What about developers? App developer Roscoe Juckett told Digital Trends via a Twitter message that while he has no problem releasing an app on sites like APKPure, he does still have concerns:
“My concern is people will download it, infect it, and republish it,” referencing the problem of then managing updates to cure issues outside of an official store. Perhaps tellingly, he added. “I deploy all my client’s apps on Google Play, none have asked me to deploy anywhere else.”
APK file downloading, or sideloading in general, is a “downloader beware” situation.
While scandals regarding APK repositories aren’t all that common, they do happen. In April 2021 Kaspersky covered a Trojan infection in APKPure’s own mobile app, which came from a malicious advertising SDK. While a worry, apps downloaded from official sources have also contained malicious advertising and other forms of malware in the past, so it’s not a problem that’s unique to an APK repository.
Safety not guaranteed
The fact that malware has been found in apps downloaded from Google Play shows apps, in general, can be security risks — regardless of where they are downloaded from. Huawei phone owners downloading APK files for apps are arguably a little less protected than anyone using Google Play, but Huawei has made an effort to make the download and installation safe. However, it doesn’t have any control over the apps or the third-party sites, and as its warnings in the App Gallery show, the company doesn’t take any responsibility for any issues that come from using those apps.

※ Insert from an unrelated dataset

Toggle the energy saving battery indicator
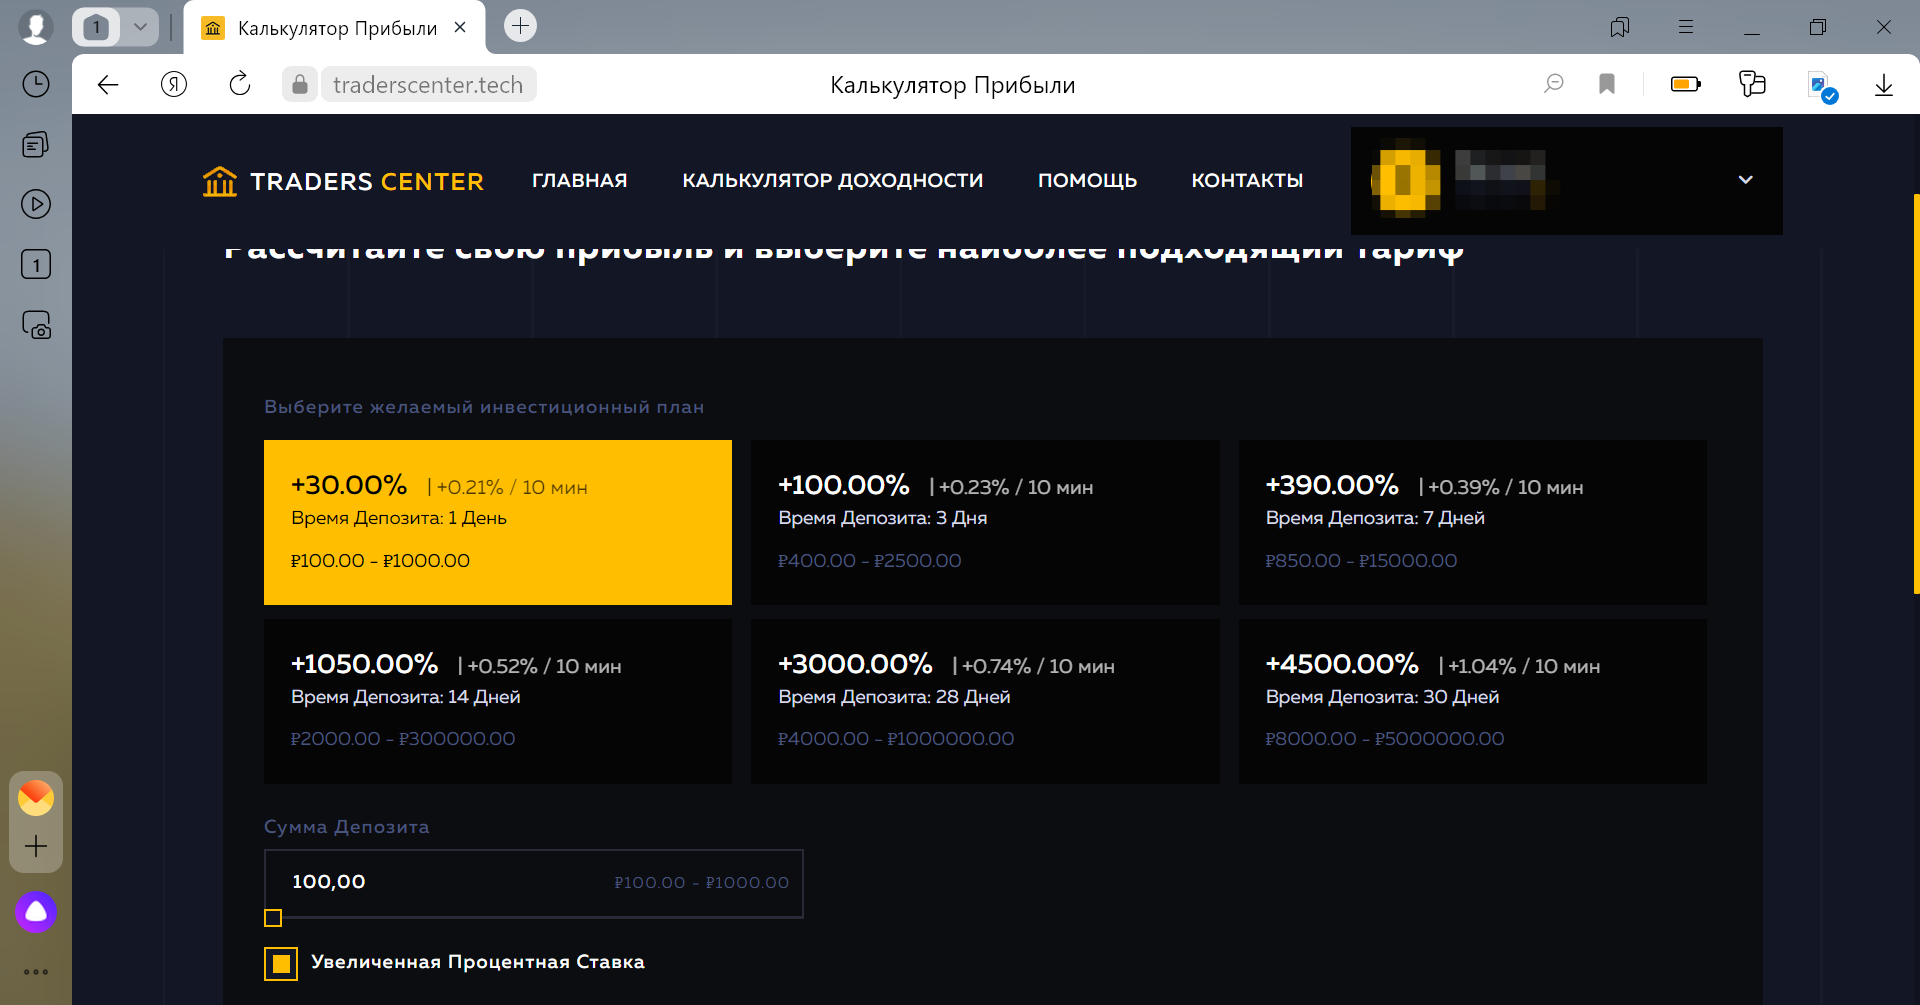This screenshot has height=1005, width=1920. [1686, 84]
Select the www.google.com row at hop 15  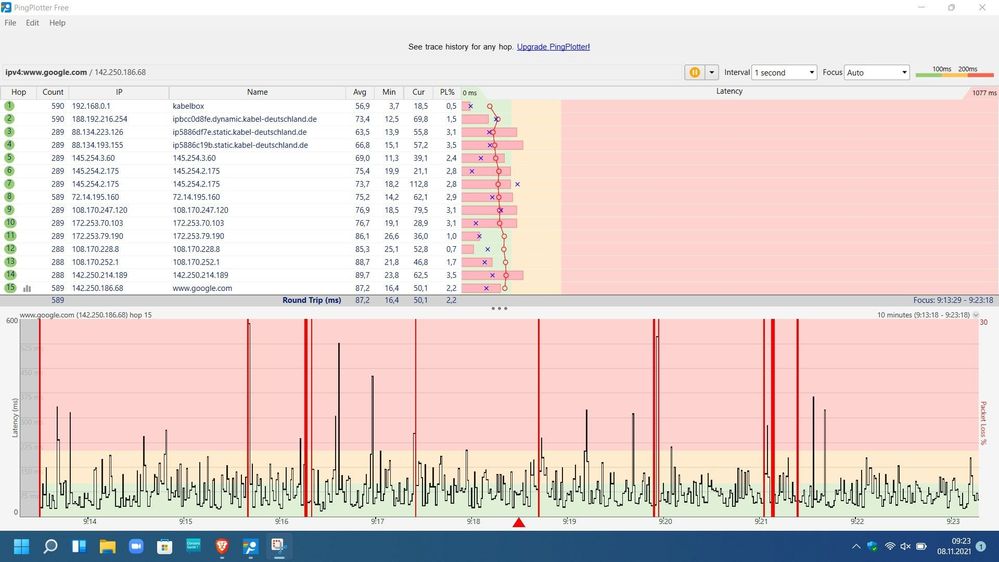pyautogui.click(x=202, y=288)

Where does this leave you? There’s some peace of mind that comes from Huawei sharing its security and safety practices, but its warnings in the App Gallery and Petal Search emphasize you’re very much on your own here. If you’re worried, perhaps you should use Huawei’s treatment of banking apps as a barometer. If you consider the information stored or input into an app as sensitive or you are using it for work, then using a version sourced from an unofficial repository may not be advisable.